Assessments and care plans for adults in Northern Ireland
Your Health and Social Care Trust (HSC Trust) can help you to work out what you need, and might be able to help to arrange the support. You might have to pay for some of the support.
Needs assessments
Your Health and Social Care (HSC) Trust must do a needs assessment if you appear to need care and support. Even if they think you are unlikely to get support services, you are still entitled to an assessment.
You could use our letter template to ask your HSC Trust for a needs assessment.
If you haven’t had a reply within six weeks, contact your HSC Trust to find out what is happening.
A social worker or other professional will usually visit you at home to do the assessment. You can have a family member, friend, carer or advocate with you during the assessment, if you want to. The professional will talk to you about what matters most to you and what help you need to do those things. The questions might include how you manage everyday tasks such as washing, shopping, dressing and cooking, or how well you do certain things.
The assessment should include needs you may have in the future. It should consider whether your wellbeing is likely to get worse in the near future if support is not put in place, and you should give as much detail as you can. This includes all the small things you might struggle with on your own. The assessor should listen to what outcomes you would like to achieve. This is called being person-centred.
Eligibility
Not everyone who has a needs assessment will be entitled to get support.
Your HSC Trust will work out whether your needs meet the Department of Health’s eligibility criteria.
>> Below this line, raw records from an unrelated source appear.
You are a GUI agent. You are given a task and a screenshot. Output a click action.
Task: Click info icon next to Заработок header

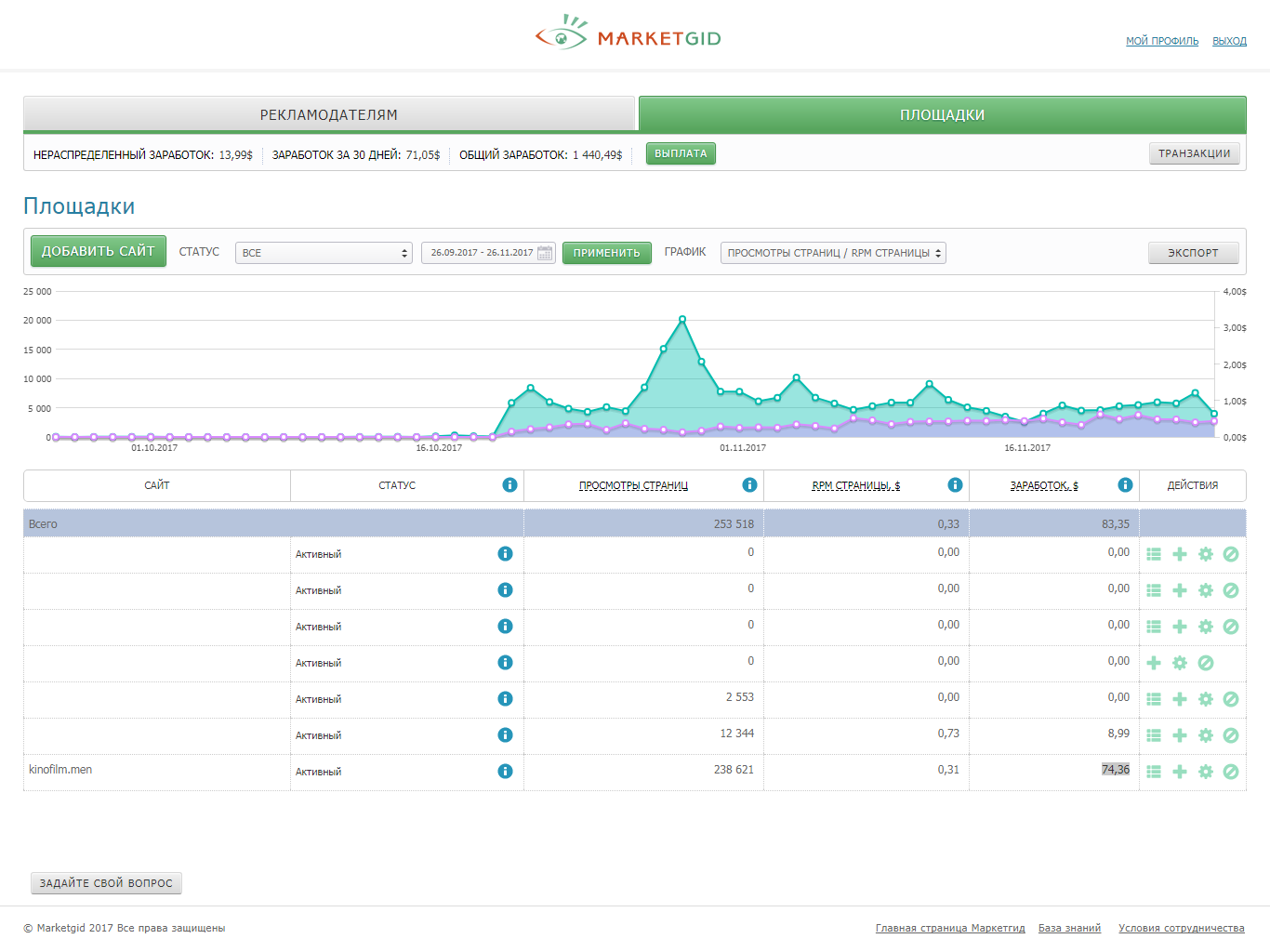(1125, 485)
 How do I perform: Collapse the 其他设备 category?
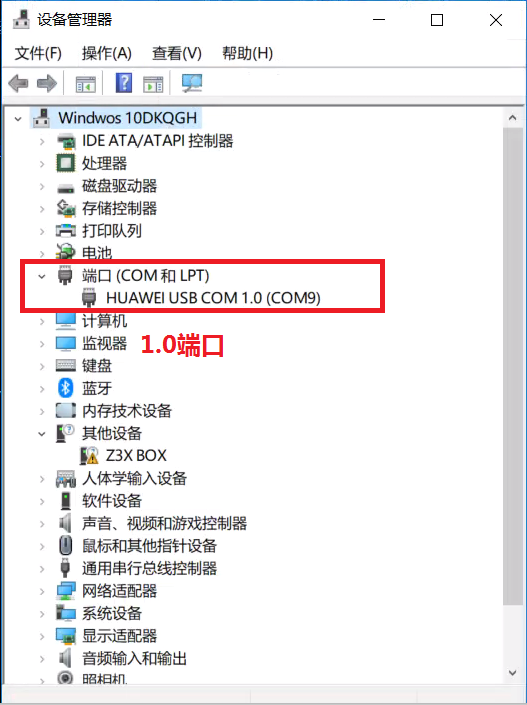pyautogui.click(x=42, y=434)
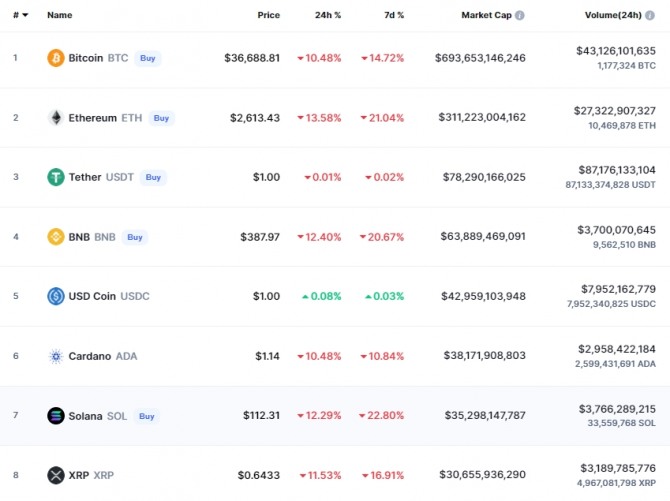
Task: Click the Tether USDT logo icon
Action: coord(56,177)
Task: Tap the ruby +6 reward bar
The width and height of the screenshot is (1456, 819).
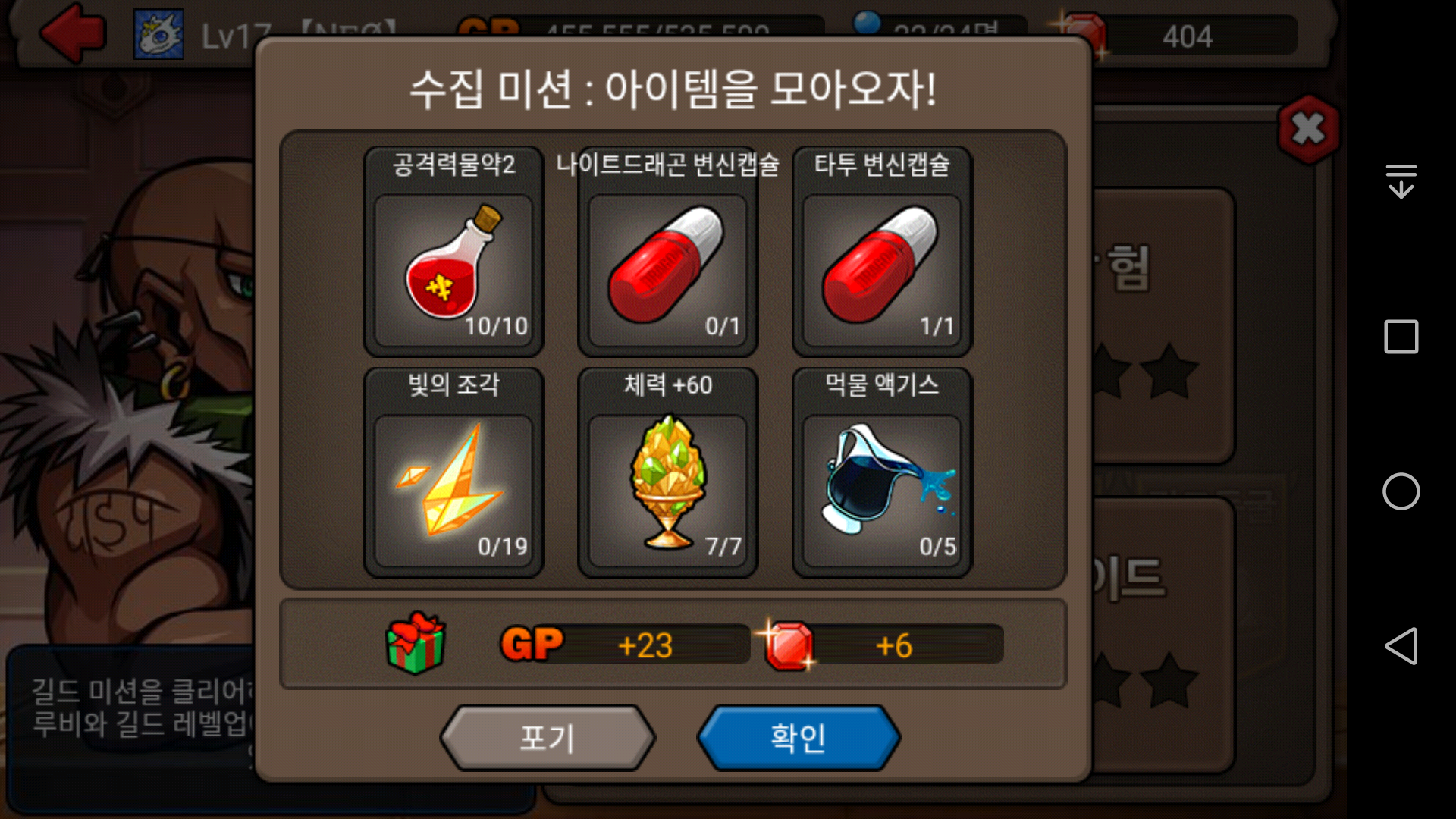Action: click(884, 645)
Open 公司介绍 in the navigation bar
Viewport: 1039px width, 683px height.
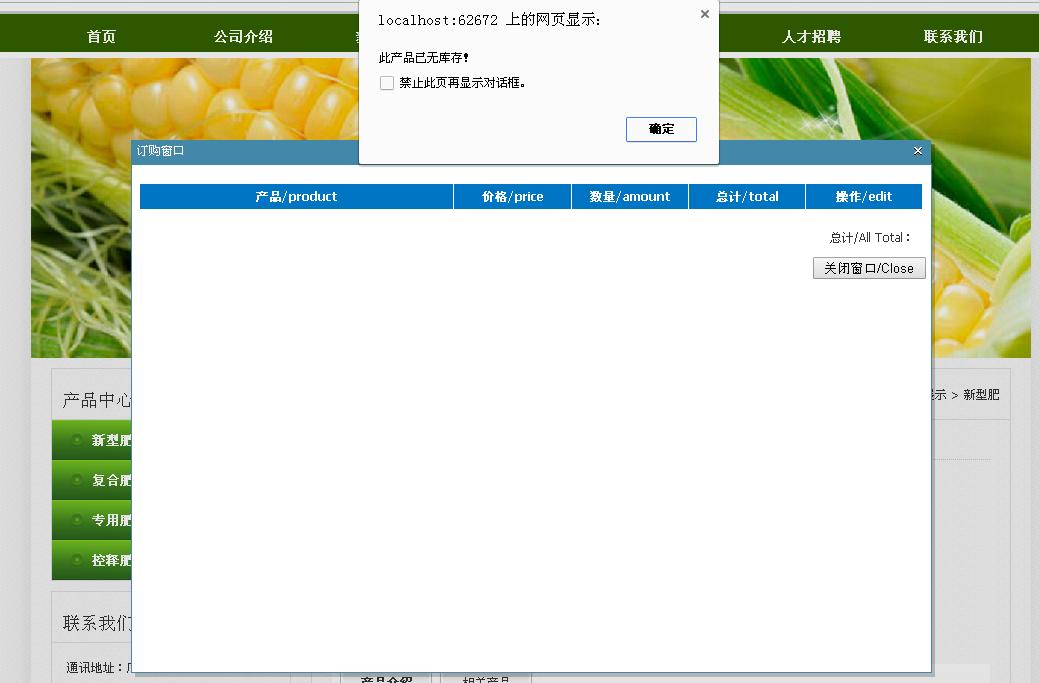pos(243,37)
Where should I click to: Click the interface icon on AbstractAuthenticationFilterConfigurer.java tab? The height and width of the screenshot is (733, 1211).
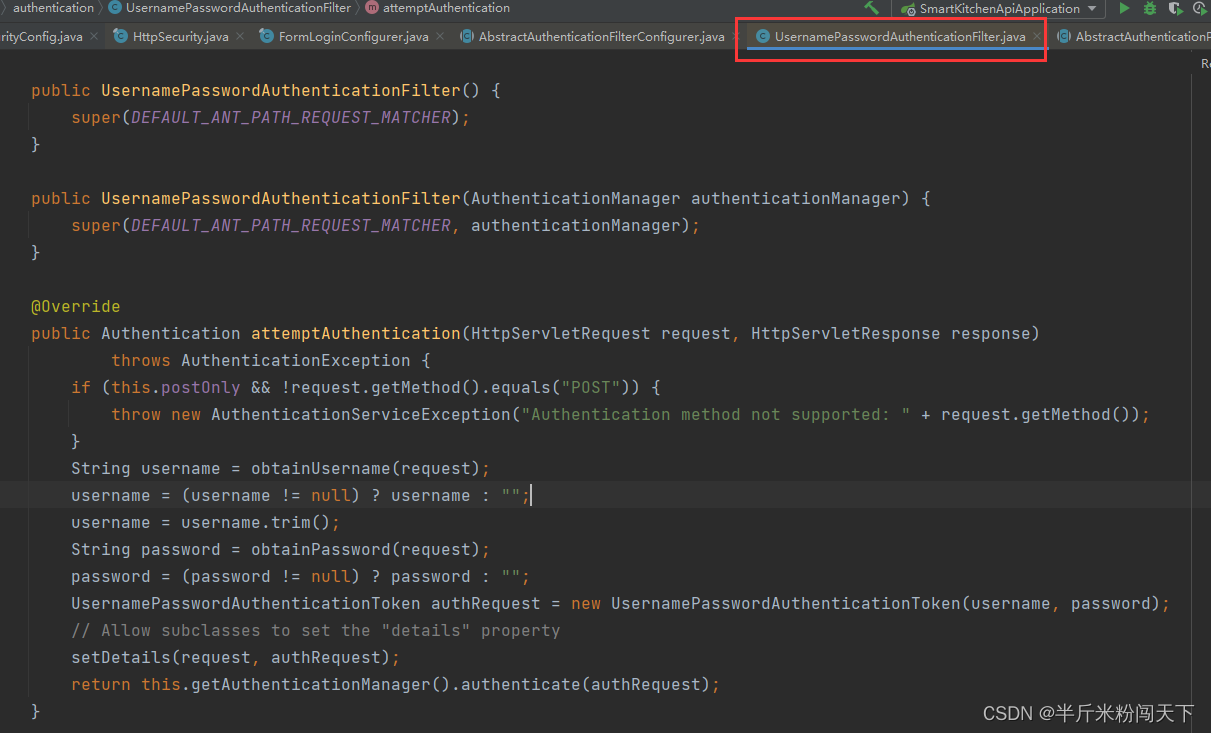[x=466, y=35]
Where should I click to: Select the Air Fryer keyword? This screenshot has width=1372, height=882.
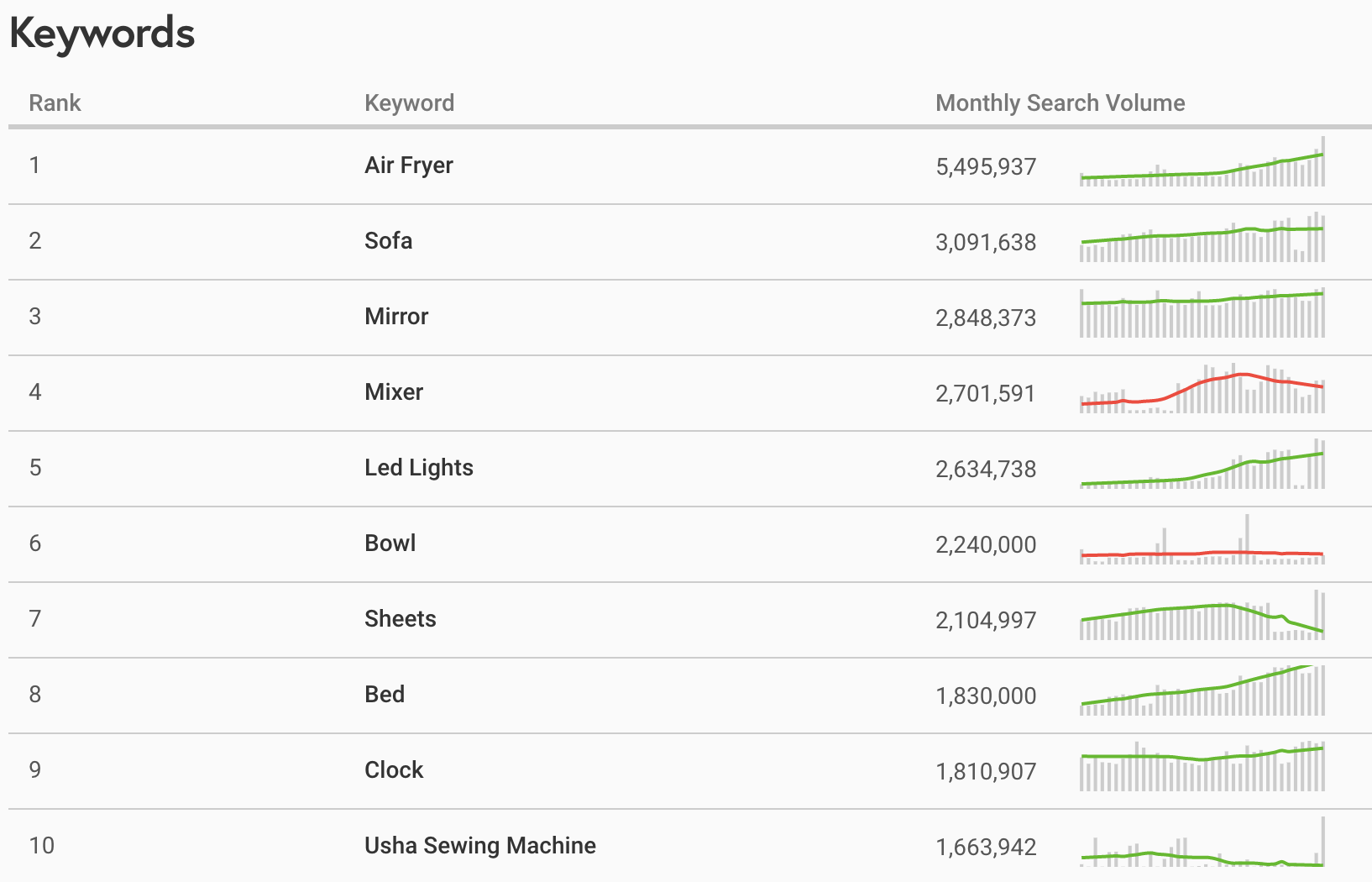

The eligibility criteria are designed to work out how vulnerable you are, what risks you face now and in the future, and to ensure that those at greatest risk are given the highest priority.
If your needs don’t meet the eligibility criteria, you won’t get care and support services. Your HSC Trust must write to you and let you know that you aren’t eligible, and why. It should also tell you about where else you might get help, and about its complaints procedure.
Find local support groups and projects in our Autism Services Directory.
Planning your support
If you are eligible for support, your HSC Trust should develop a care plan. This should include:
- what your needs, likes and dislikes are
- how your needs will be met
- a plan in case of emergency
- any care your carers are willing and able to provide
- a date to review the plan.
You might have to wait a short time for your support to start. You have a right to complain if you have to wait a long time (for example more than six weeks) without getting any services.
Reviewing your support
Your HSC Trust should regularly review your support to make sure that it still meets your needs. It should also be reviewed if you tell the HSC Trust that there has been an important change, for example your carer wants to go back to work.